Manually doing it is not an option (too many graphs and points like this). Furthermore, ggplot2 is also not what I want to learn to deal with this single problem (one reason is that I tend to like dual-axes what is not supprted in ggplot2).
Update: I wrote a function which automatically creates the above graphs and avoids overplotting by adding vertical or horizontal jitter (or both): check it out!
This function is now available as raw.means.plot and raw.means.plot2 in the plotrix package (on CRAN).
Standard approach is to add some noise to the data before plotting. R has a function jitter() which does exactly that. You could use it to add the necessary noise to the coordinates in your plot. eg:
X <- rep(1:10,10)
Z <- as.factor(sample(letters[1:10],100,replace=T))
plot(jitter(as.numeric(Z),factor=0.2),X,xaxt="n")
axis(1,at=1:10,labels=levels(Z))
Besides jittering, another good approach is alpha blending which you can obtain (on the graphics devices supporing it) as the fourth color parameter.
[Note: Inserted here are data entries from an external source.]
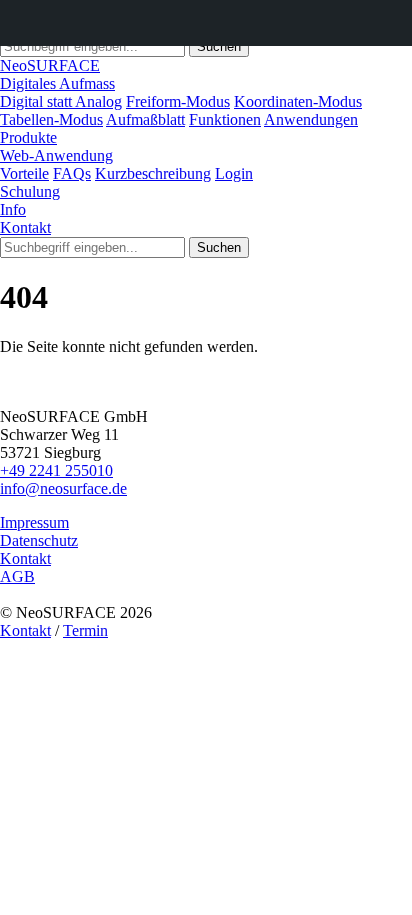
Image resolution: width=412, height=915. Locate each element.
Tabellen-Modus (51, 119)
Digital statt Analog (61, 101)
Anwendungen (311, 119)
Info (13, 209)
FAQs (72, 173)
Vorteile (24, 173)
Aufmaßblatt (145, 119)
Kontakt (25, 227)
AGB (17, 576)
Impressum (34, 522)
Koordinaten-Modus (298, 101)
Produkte (28, 137)
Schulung (30, 191)
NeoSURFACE (50, 65)
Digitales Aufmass (57, 83)
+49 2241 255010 (56, 470)
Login (234, 173)
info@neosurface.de (63, 488)
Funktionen (225, 119)
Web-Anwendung (56, 155)
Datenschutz (39, 540)
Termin (85, 630)
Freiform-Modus (178, 101)
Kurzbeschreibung (153, 173)
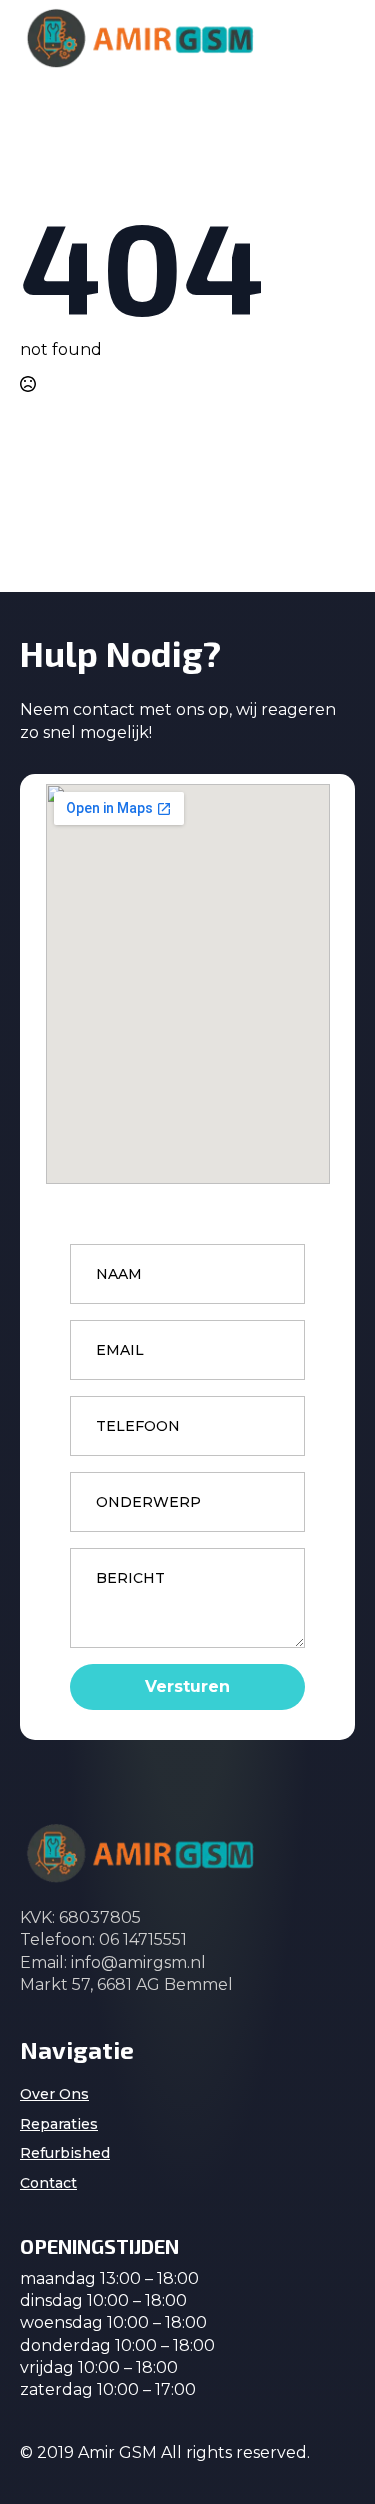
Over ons (54, 2094)
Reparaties (59, 2124)
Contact (48, 2183)
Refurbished (65, 2153)
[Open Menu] (339, 38)
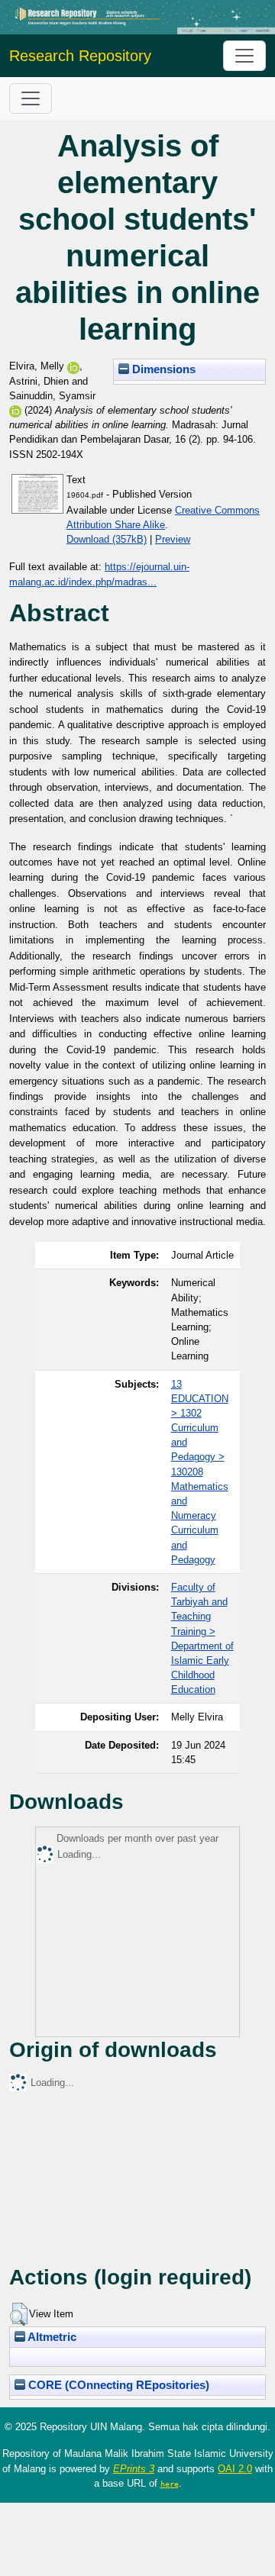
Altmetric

I provided an example for 'overplotting' of two histograms in this SO question.
One additional idea for the general problem of showing the number of points is using a rug plot (rug function), this places small tick marks along the margin that can show how many points contribute (still use jittering or alpha blending for ties). This allows the actual points to show their true rather than jittered values, but the rug can then indicate which parts of the plot have more values.
For the example plot direct jittering or alpha blending is probably best, but in some other cases the rug plot can be useful.
You may also use sunflowerplot, while it would be hard to implement it here. I would use alpha-blending, as Dirk suggested.